● **EXERCISE PROMPT**:
Format the records as a JSON list of strings, one string per line and no blank lines, covering only the stretch from the line containing "You are a computer-use agent. Screen" through the end of the records. Leave the pictures out of the answer.

● **RECORDS FOR THE EXERCISE**:

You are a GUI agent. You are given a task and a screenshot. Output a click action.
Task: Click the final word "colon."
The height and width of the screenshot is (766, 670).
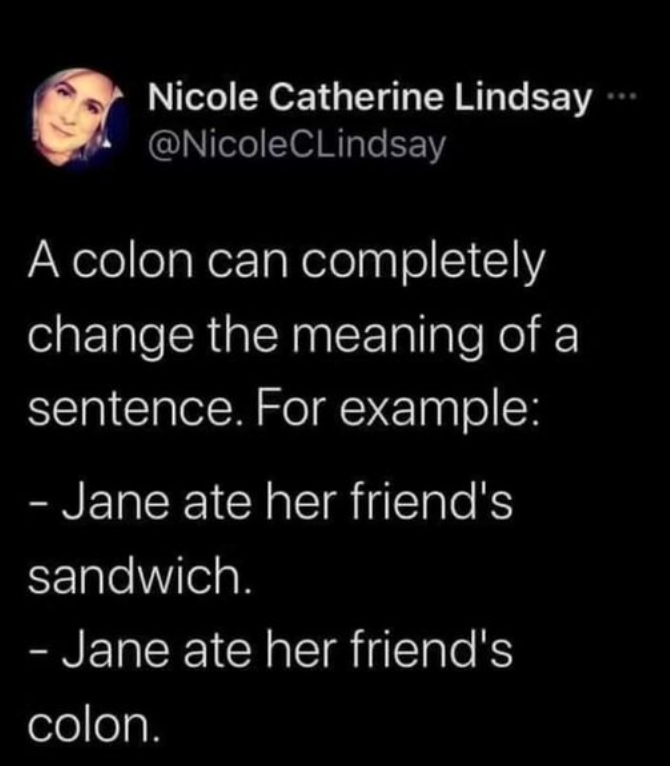click(x=93, y=724)
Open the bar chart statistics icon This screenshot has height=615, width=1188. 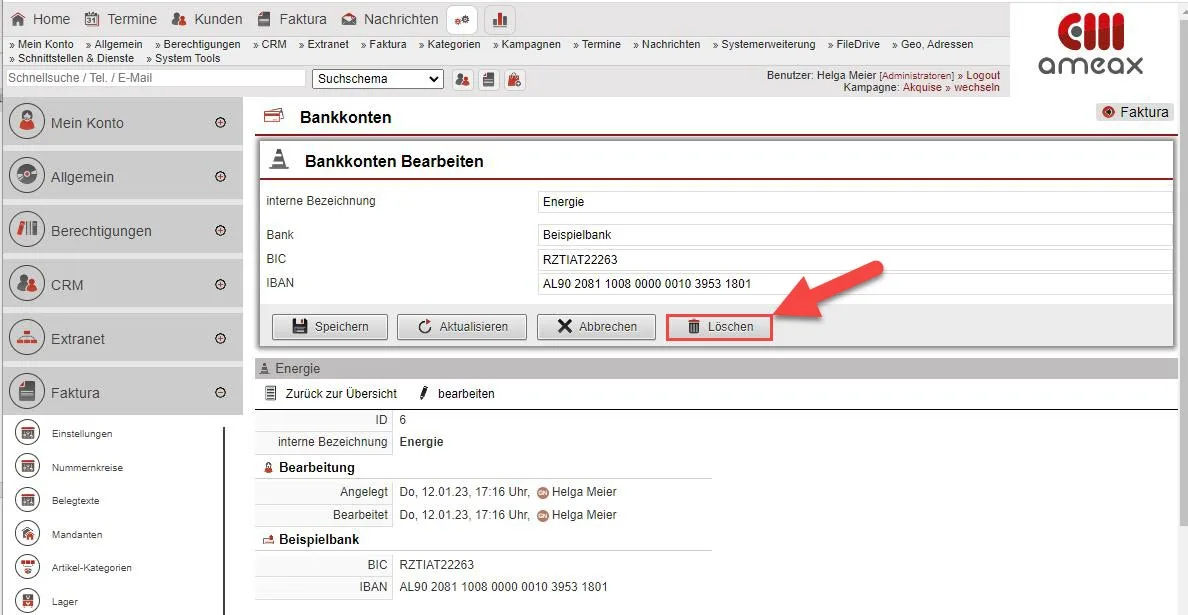coord(500,19)
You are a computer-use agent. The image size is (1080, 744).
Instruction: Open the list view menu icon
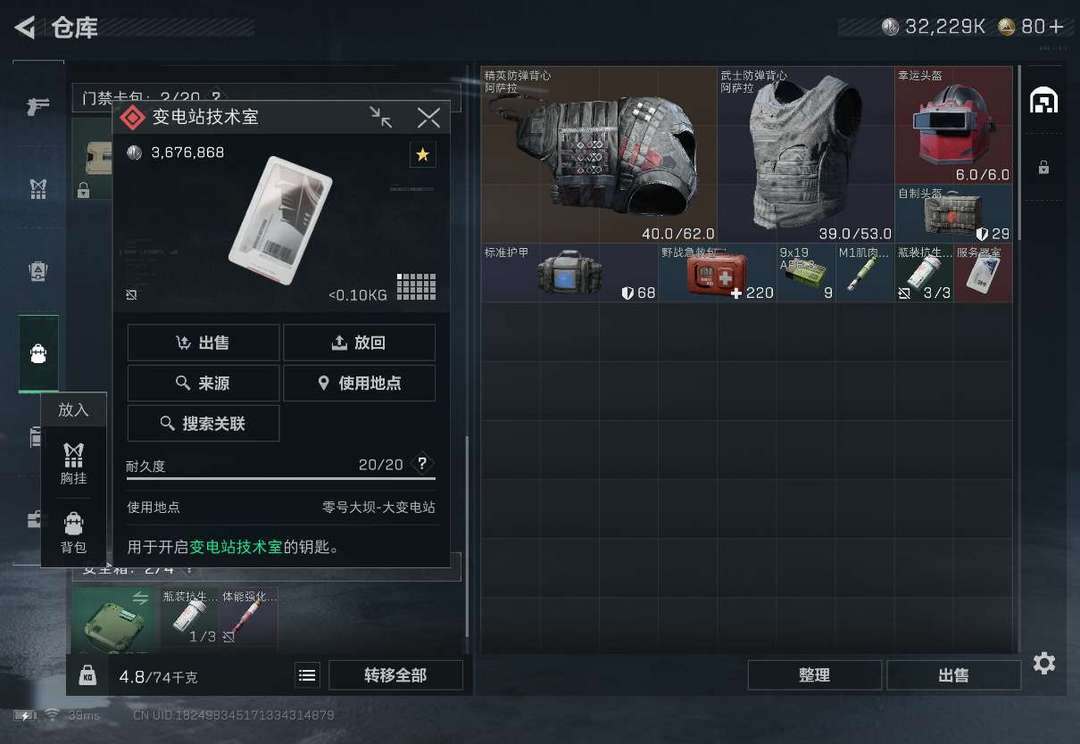[x=307, y=675]
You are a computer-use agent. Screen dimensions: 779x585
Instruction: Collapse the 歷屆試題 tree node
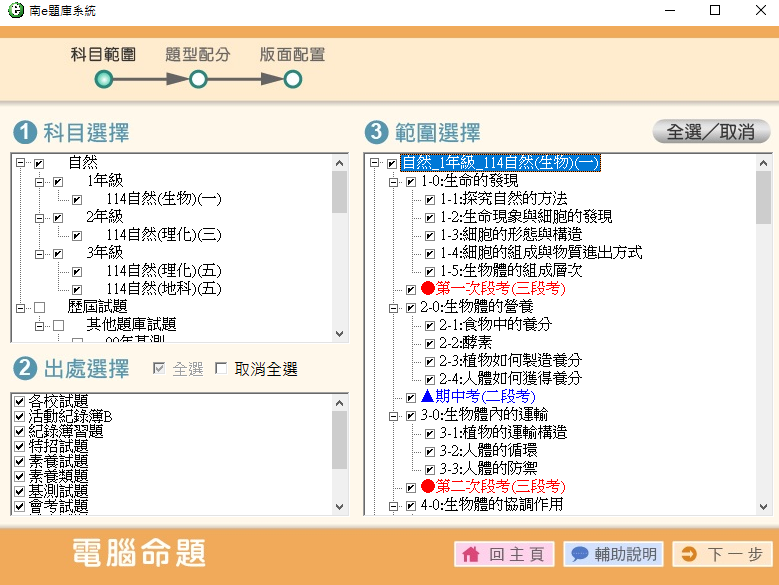tap(21, 307)
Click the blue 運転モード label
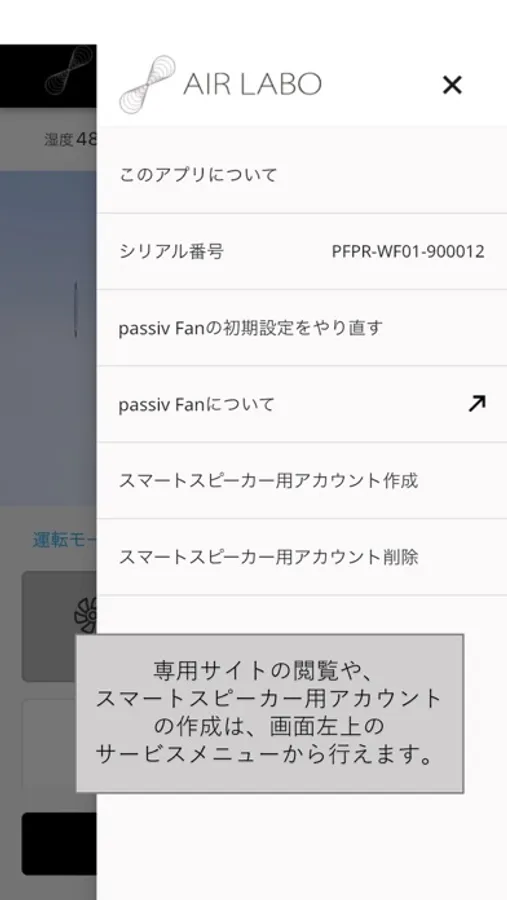Screen dimensions: 507x900 64,540
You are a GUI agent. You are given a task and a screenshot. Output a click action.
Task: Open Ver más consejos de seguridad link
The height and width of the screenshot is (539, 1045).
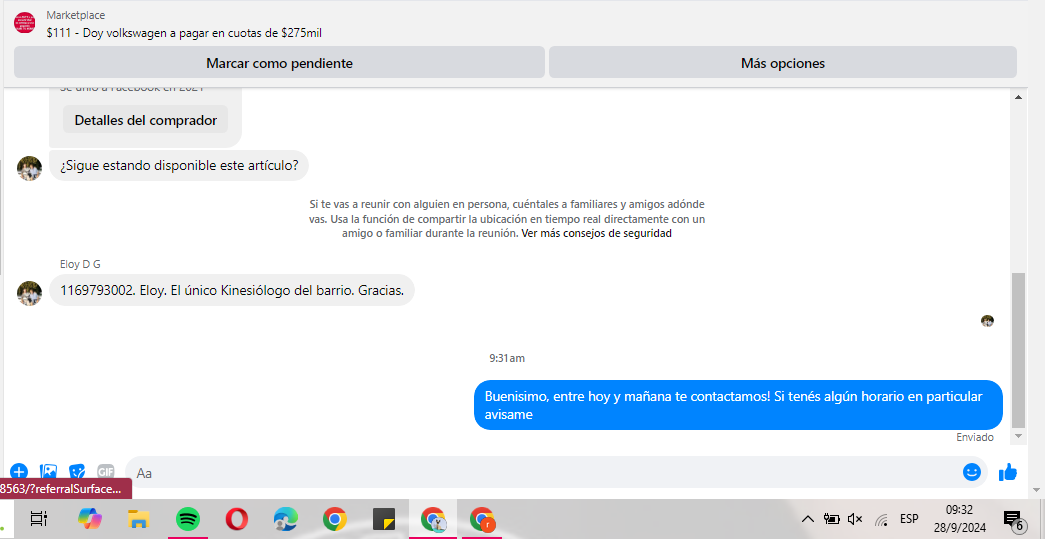[x=596, y=234]
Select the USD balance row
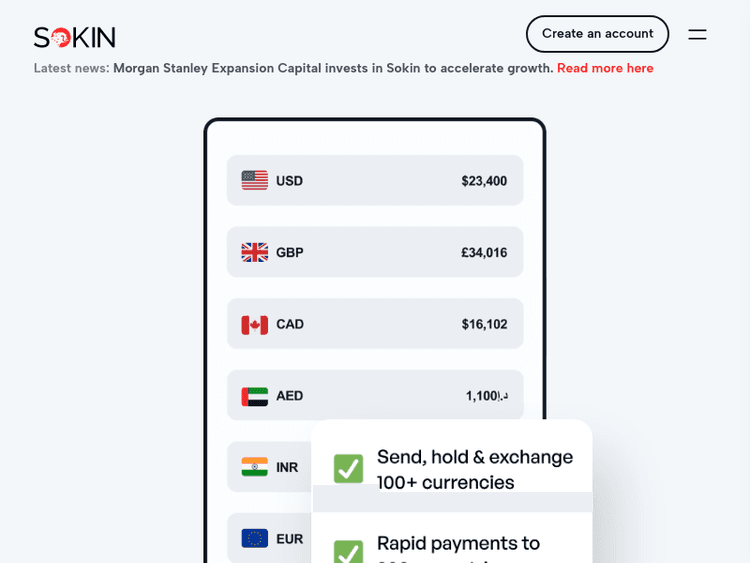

● **RESULT OF THIS EXERCISE**:
[
  "You are a computer-use agent. Screen dimensions: 779x585",
  "Instruction: Collapse the 歷屆試題 tree node",
  "tap(21, 307)",
  "Click the blue 運転モード label",
  "Screen dimensions: 507x900 64,540",
  "You are a GUI agent. You are given a task and a screenshot. Output a click action.",
  "Task: Open Ver más consejos de seguridad link",
  "The height and width of the screenshot is (539, 1045).",
  "[x=596, y=234]",
  "Select the USD balance row"
]